Elsa chuckles and stands. "Not in the hall. Do tame that bed-head first, though," she advises laughingly. "I'll wait outside while you get ready."

But as she closes the door behind her, she sees that Kai and Gerda have been waiting for her in the corridor. The smile involuntarily falls from her face at this realization.

"Your Majesty," Kai wastes no time in saying, "there is much to be done." Quickly Gerda chimes in, "What is your first move?"

"I..." Elsa's words die on her lips. She tries desperately to remember something of her mother's teachings about ruling a kingdom, delivered at intervals during those years of isolation. The focus was always on protecting Elsa's secret rather than preparing her to take the throne — even though the latter was viewed as only a matter of time since her powers rendered marriage impossible, or at best highly problematic. _In troubled times, assure the people and assert authority with decisive action._ The words come to her vaguely, as though through a fog.

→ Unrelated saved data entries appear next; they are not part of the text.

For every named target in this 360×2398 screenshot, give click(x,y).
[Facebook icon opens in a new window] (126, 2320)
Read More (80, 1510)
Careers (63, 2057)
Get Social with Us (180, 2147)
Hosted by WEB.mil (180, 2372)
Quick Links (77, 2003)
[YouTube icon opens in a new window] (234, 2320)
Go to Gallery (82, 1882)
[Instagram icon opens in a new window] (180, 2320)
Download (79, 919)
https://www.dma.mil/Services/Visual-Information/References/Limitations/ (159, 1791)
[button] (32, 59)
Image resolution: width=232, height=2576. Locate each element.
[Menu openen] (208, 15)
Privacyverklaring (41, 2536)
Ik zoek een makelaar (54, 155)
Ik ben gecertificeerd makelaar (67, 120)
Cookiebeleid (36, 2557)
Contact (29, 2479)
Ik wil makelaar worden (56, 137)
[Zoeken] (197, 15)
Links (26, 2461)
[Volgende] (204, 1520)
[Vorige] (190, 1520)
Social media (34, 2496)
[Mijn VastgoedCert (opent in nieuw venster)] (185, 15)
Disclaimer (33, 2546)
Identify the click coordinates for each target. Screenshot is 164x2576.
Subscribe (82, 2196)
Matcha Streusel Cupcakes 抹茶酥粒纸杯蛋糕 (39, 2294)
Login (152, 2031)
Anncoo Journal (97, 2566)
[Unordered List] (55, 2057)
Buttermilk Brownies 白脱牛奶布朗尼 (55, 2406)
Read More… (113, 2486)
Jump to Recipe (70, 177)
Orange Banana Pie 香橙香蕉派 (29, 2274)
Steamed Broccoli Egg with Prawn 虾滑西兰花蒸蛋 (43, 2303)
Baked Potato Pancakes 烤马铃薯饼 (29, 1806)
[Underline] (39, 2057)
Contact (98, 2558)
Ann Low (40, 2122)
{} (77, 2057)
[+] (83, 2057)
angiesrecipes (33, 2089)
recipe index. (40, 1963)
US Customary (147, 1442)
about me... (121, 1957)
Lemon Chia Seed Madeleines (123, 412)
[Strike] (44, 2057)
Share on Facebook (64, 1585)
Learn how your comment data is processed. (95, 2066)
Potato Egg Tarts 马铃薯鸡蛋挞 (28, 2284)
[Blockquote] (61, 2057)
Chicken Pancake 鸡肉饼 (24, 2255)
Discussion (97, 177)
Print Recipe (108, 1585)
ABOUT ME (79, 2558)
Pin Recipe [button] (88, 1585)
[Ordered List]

Anna emerges from the room just then, looking a good deal more presentable. "Hello," she says uncertainly, eyes darting to her sister as she tries to puzzle out what's going on. Her very presence pressures Elsa on some level to dismiss her advisors. _I wish it could be like this all the time_, Elsa remembers her sister commenting at her coronation ball, after they both crooned at the heavenly scent of chocolate in the air. She also recalls herself replying that it could not. _Perhaps it's time to change that_, she thinks now. It feels like too long that she's been doing things she should do, instead of things she wants to do. Elsa smiles, knowing just what to say. Grandly, she declares, "As I was saying: I wish Prince Hans and the Duke of Weselton to be sent home immediately, and Arendelle's trade ties with Weselton to be cut off." She takes special care to pronounce the name of the latter kingdom as _Weasel_-town.

The two advisors look appalled. "Your Majesty," Gerda begins to say, "surely this is all quite rash—"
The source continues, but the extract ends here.